WORKING DATA: Begin

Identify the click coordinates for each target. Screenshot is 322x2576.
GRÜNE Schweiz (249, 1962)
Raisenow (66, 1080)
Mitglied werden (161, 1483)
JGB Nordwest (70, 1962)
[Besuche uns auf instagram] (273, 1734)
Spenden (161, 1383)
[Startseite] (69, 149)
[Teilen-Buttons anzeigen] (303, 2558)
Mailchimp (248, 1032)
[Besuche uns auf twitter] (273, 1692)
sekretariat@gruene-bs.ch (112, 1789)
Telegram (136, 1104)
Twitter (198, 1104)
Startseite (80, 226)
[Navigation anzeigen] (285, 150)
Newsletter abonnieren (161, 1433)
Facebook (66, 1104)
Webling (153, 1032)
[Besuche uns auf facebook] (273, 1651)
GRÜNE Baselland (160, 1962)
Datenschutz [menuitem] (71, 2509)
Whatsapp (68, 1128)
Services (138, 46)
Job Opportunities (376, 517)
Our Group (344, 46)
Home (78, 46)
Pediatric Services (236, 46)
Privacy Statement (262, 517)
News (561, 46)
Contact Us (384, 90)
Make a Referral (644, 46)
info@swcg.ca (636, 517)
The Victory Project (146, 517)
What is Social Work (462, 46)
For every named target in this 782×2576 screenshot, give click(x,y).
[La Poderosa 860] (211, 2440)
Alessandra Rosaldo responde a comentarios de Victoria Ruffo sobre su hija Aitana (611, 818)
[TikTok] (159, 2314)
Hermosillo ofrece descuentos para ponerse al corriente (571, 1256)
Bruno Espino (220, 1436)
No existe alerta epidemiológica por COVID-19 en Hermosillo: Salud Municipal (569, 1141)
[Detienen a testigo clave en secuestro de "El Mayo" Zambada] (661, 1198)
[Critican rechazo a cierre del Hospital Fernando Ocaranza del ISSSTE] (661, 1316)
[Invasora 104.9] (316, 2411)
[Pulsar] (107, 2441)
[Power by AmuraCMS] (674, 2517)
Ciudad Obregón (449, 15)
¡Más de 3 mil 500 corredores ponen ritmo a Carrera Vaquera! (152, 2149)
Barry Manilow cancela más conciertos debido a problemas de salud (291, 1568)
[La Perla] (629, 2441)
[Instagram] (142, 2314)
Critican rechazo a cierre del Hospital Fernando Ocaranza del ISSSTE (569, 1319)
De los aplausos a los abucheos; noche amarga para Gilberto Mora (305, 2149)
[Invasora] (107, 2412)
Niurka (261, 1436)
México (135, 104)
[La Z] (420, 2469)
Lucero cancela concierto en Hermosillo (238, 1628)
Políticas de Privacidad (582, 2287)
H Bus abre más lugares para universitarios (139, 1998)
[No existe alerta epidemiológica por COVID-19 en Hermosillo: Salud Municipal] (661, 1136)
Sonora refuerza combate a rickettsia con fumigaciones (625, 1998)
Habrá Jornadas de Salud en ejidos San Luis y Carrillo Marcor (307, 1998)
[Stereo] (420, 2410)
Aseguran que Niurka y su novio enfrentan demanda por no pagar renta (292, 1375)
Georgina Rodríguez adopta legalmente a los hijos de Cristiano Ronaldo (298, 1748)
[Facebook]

WORKING DATA: End

Say only how many lines in the records carry the word "Ocaranza".

2